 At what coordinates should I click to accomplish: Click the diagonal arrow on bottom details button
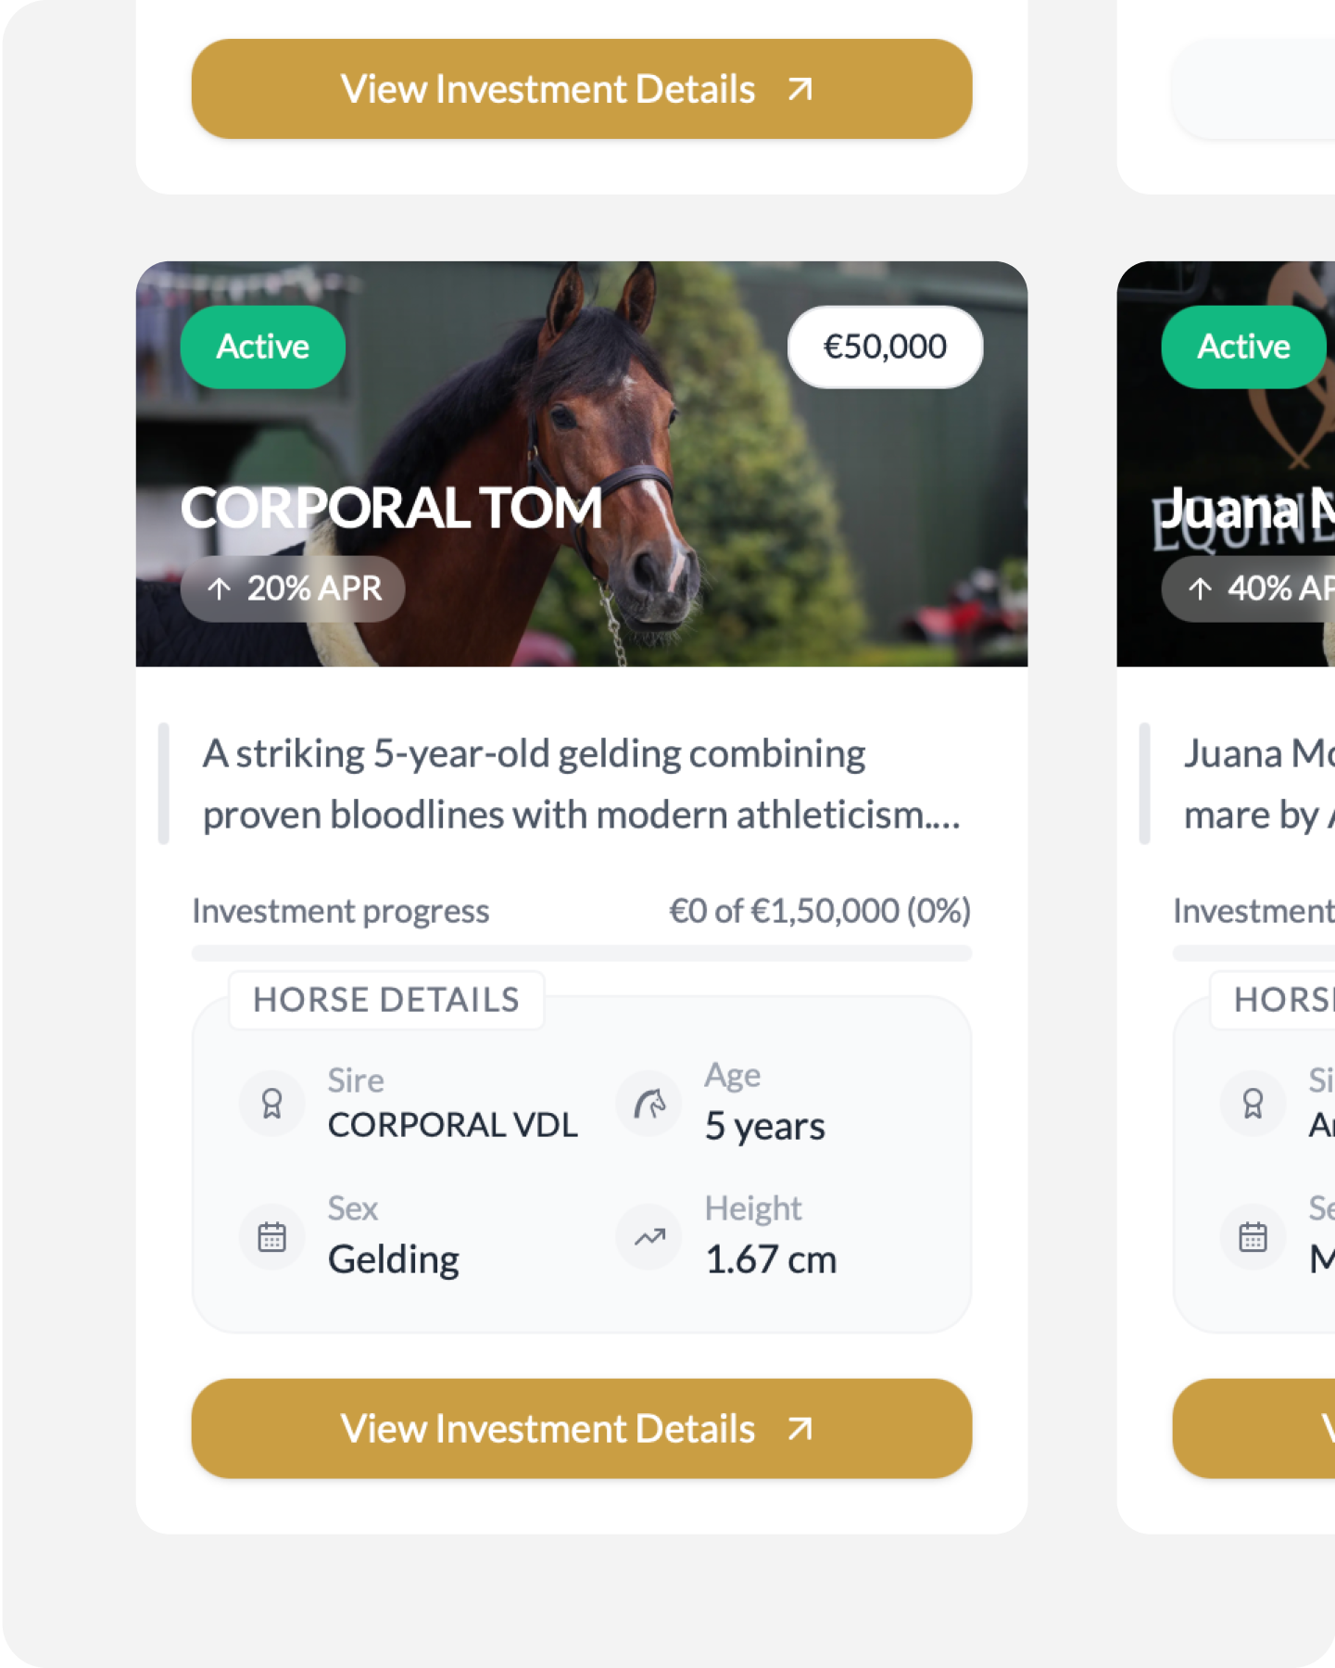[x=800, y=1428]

---

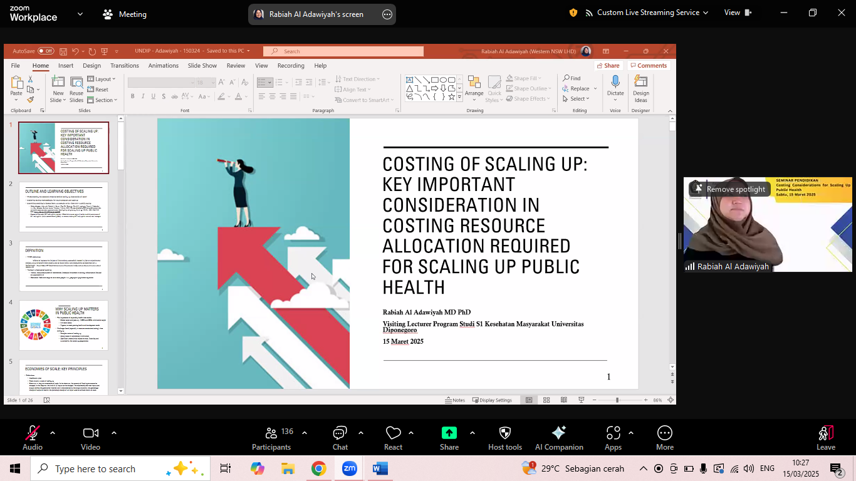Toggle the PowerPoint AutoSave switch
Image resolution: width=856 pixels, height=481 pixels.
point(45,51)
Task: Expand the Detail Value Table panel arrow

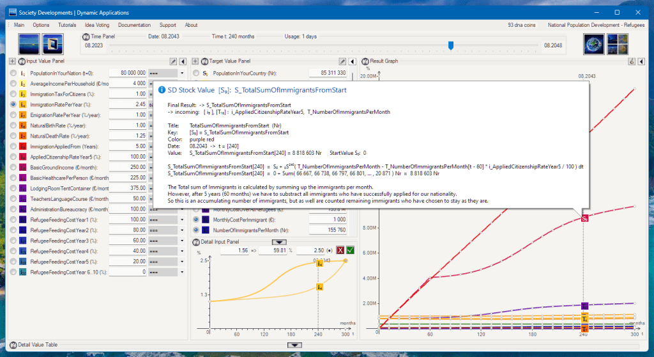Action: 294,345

◆ PROBLEM STATEMENT: Render the rows starting at the line containing "At what coordinates" and ending at the line containing "[x=800, y=1428]" as a numbered list, with blank lines and pictures omitted.

◆ EXERCISE RESPONSE:
1.  At what coordinates should I click to accomplish: Click the diagonal arrow on bottom details button
2. [x=800, y=1428]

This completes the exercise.